Support Infrastructure for Autonomous Exploration and Development of Off-World Surface Environment

Abstract

NASA’s Artemis program reignited interest in lunar exploration and development, with multiple governments and private companies developing technologies for the Moon. These projects entail building habitations on the Moon that will be occupied in the long-term. The experience and technology gained while exploring the Moon are expected to be a stepping- stone for the of Mars as well. Due to the inherent difficulties of crewed spaceflight, groups of multiple robots may be used. However, the extreme environments and the lack of support infrastructure presents challenges, such as the extended periods of darkness on the Moon, and the lack of communications infrastructure on other planets, for operating autonomous systems on the surface of other celestial bodies. This thesis aims to put forward potential solutions to address these challenges. First, this thesis extends the University of Arizona’s Space-TREx laboratory’s previous work on lunar bases by proposing the concept of a Mobile Controlled Environment (MCE), where the environmental conditions are standardized to reduce the cost and complexity of assets operating within it. This thesis also developed analysis and design software for MCEs that can simulate the effects of setting up MCEs and visualize them. Next, as a means of setting up MCEs, this thesis proposes erecting multifunctional and modular towers for providing services, such as illumination, communication, and navigation on other celestial bodies.
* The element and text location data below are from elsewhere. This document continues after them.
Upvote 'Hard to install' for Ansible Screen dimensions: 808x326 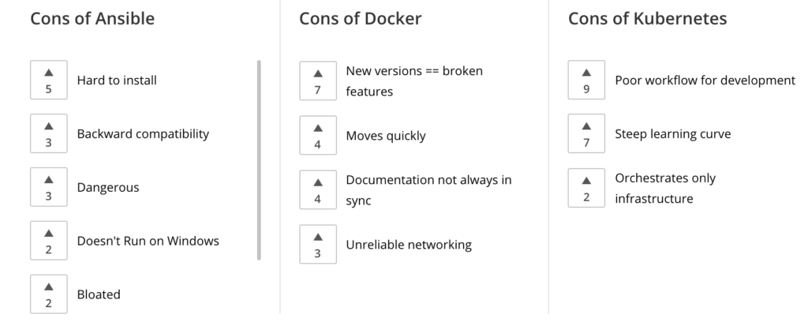(x=49, y=80)
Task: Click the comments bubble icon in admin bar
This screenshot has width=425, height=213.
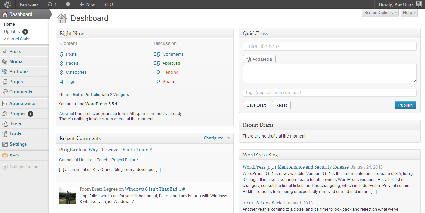Action: point(68,4)
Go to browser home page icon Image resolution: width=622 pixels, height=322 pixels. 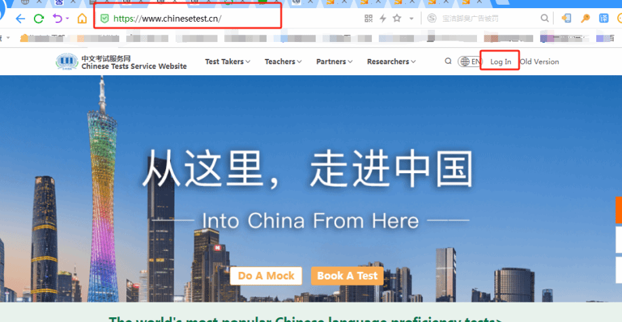tap(82, 18)
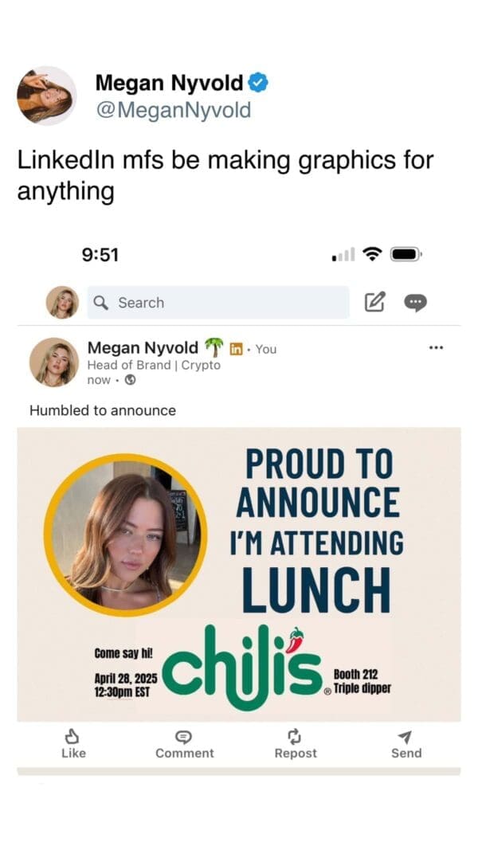Click the search magnifying glass icon

(x=101, y=303)
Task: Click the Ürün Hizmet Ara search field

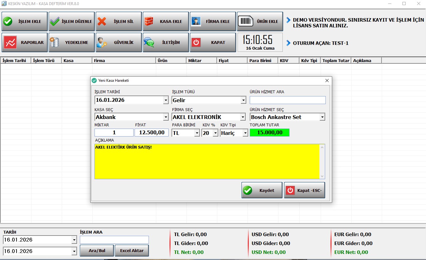Action: tap(288, 100)
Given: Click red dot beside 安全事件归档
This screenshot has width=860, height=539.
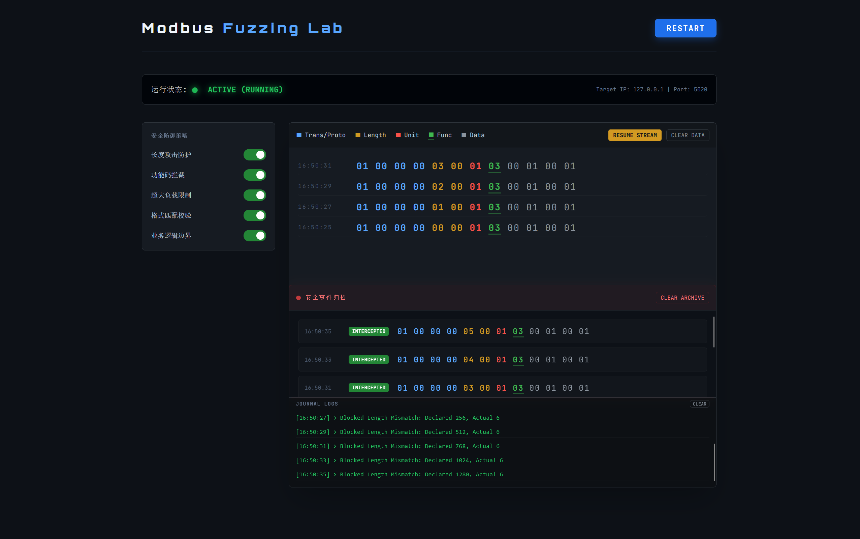Looking at the screenshot, I should [x=299, y=298].
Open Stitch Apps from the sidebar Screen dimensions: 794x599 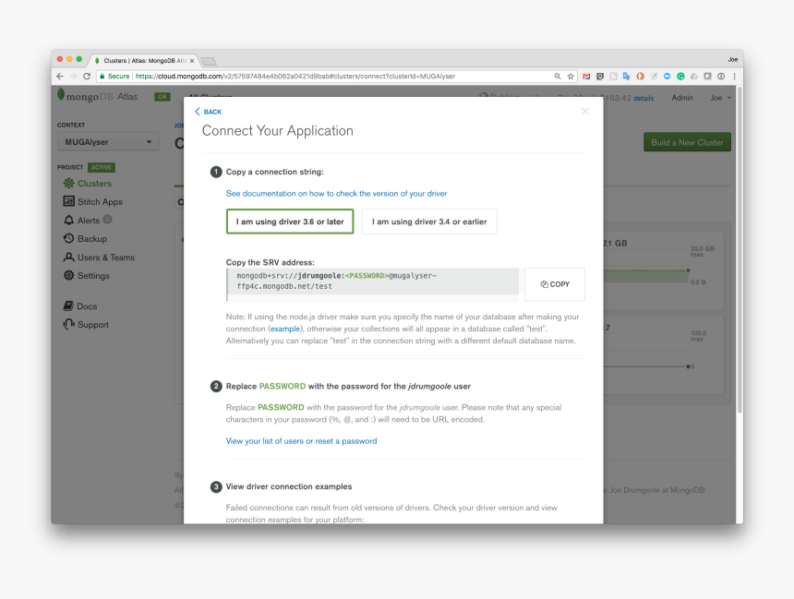tap(100, 202)
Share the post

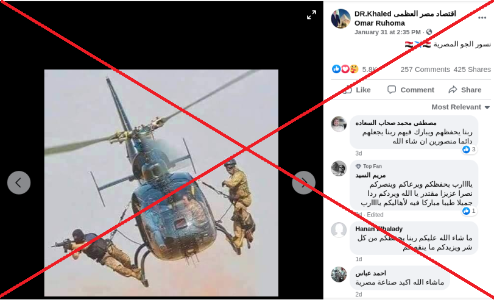pyautogui.click(x=465, y=90)
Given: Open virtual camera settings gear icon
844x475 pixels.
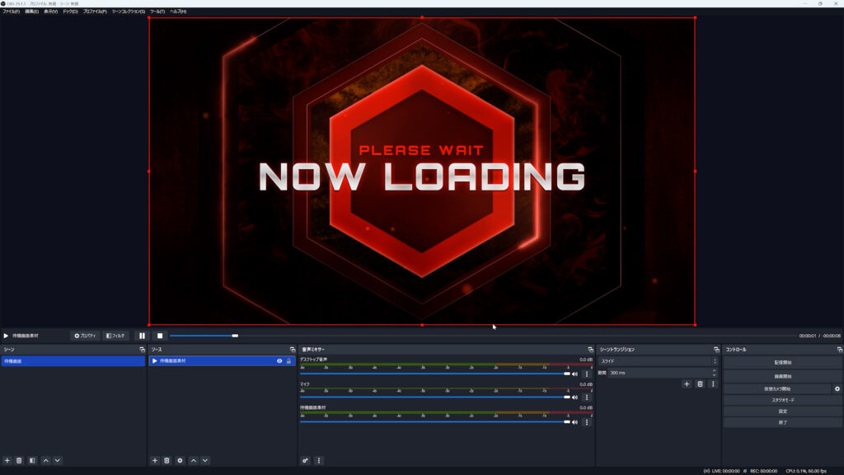Looking at the screenshot, I should point(837,388).
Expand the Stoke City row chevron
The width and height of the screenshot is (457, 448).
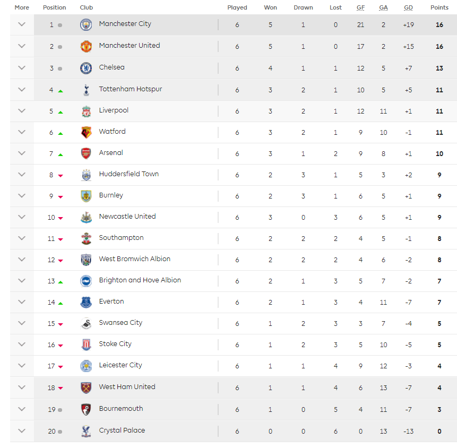[x=22, y=344]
Finally, this thesis chose to go deeper into detail in combining the towers’ illumination and navigation services by developing a neural network-based method for the localization of robotic assets on the surface of other planetary bodies. The MCE analysis software has been successfully used to refine previous work on designing illumination systems on the Moon. Hardware experiments have tested the performance of the neural network-based localization system in a scaled-down lunar landscape. This thesis predicts that the MCE framework, incorporating surface-based support assets such as towers, will enable the activity of autonomous systems in extreme environments.